_WRITTEN TASK 1:_
According to the Reuel Denney biography, where are Denney's papers held?
_WRITTEN TASK 2:_
Reproduce the Reuel Denney biography word for word from "Reuel Denney (April" to "at Dartmouth College.".

_SOURCE TEXT:_
Start
= Reuel Denney =

American poet (1913–1995)

Reuel Denney

Reuel Denney (April 13, 1913 in New York City – May 1, 1995 in Honolulu) was an American poet and academic.

==Life==
Denney grew up in Buffalo, New York. He graduated from Dartmouth College in 1932. He taught at the University of Chicago. He was professor emeritus, at University of Hawaii, retiring in 1977.

He received the Quantrell Award.

His papers are at the Rauner Special Collections Library at Dartmouth College.

==Awards==
- 1939 Yale Series of Younger Poets Competition

==Works==
- The Connecticut River, and other poems, Yale University Press, (1939), (reprint 1971), winner of the Yale Younger Series Award.
End
_EXTRACTED DATA:_
Start
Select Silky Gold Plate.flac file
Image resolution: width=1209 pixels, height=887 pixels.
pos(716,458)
End
Start
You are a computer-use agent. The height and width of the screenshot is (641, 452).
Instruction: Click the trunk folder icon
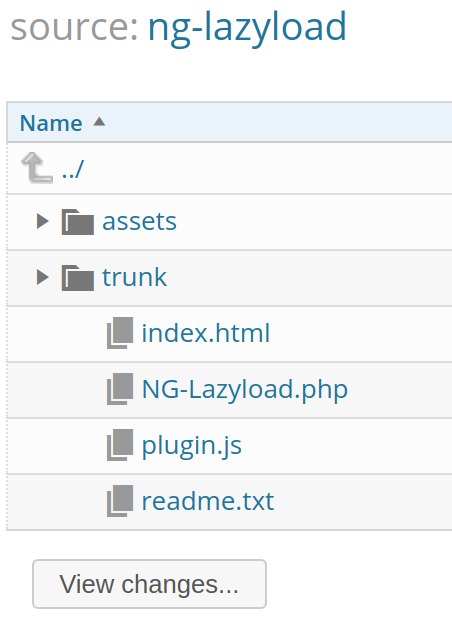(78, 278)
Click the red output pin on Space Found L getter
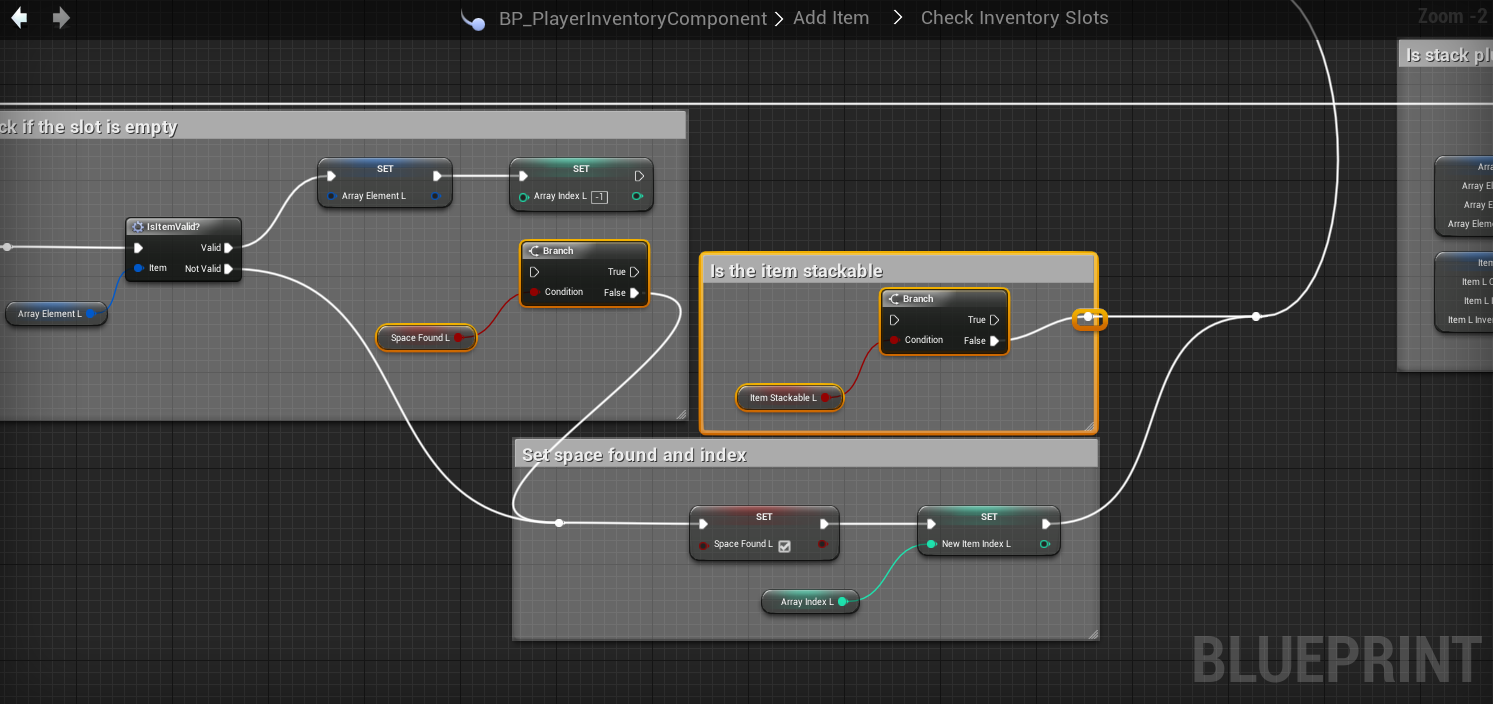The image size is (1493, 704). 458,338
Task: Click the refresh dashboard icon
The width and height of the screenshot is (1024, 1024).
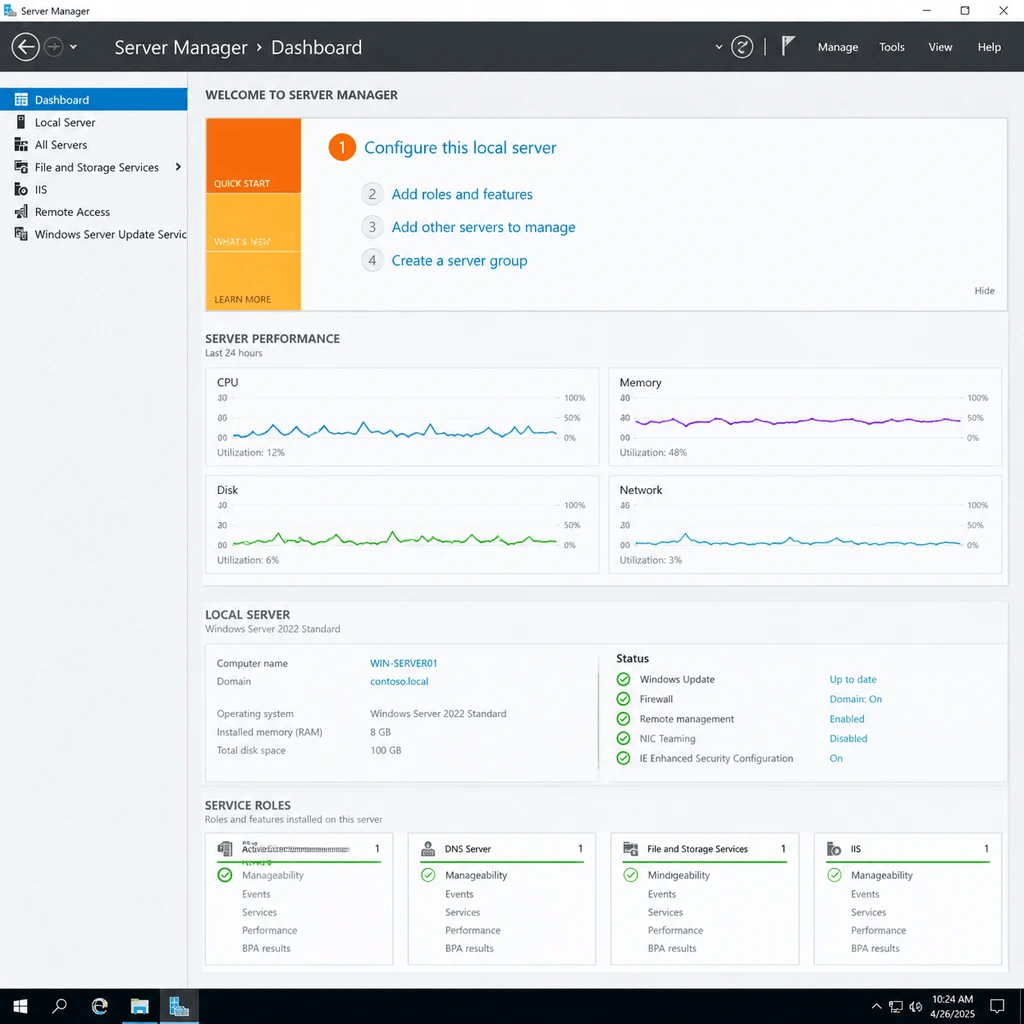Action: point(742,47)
End
_RESPONSE 1:_
At the Rauner Special Collections Library at Dartmouth College.

_RESPONSE 2:_
Reuel Denney (April 13, 1913 in New York City – May 1, 1995 in Honolulu) was an American poet and academic.

==Life==
Denney grew up in Buffalo, New York. He graduated from Dartmouth College in 1932. He taught at the University of Chicago. He was professor emeritus, at University of Hawaii, retiring in 1977.

He received the Quantrell Award.

His papers are at the Rauner Special Collections Library at Dartmouth College.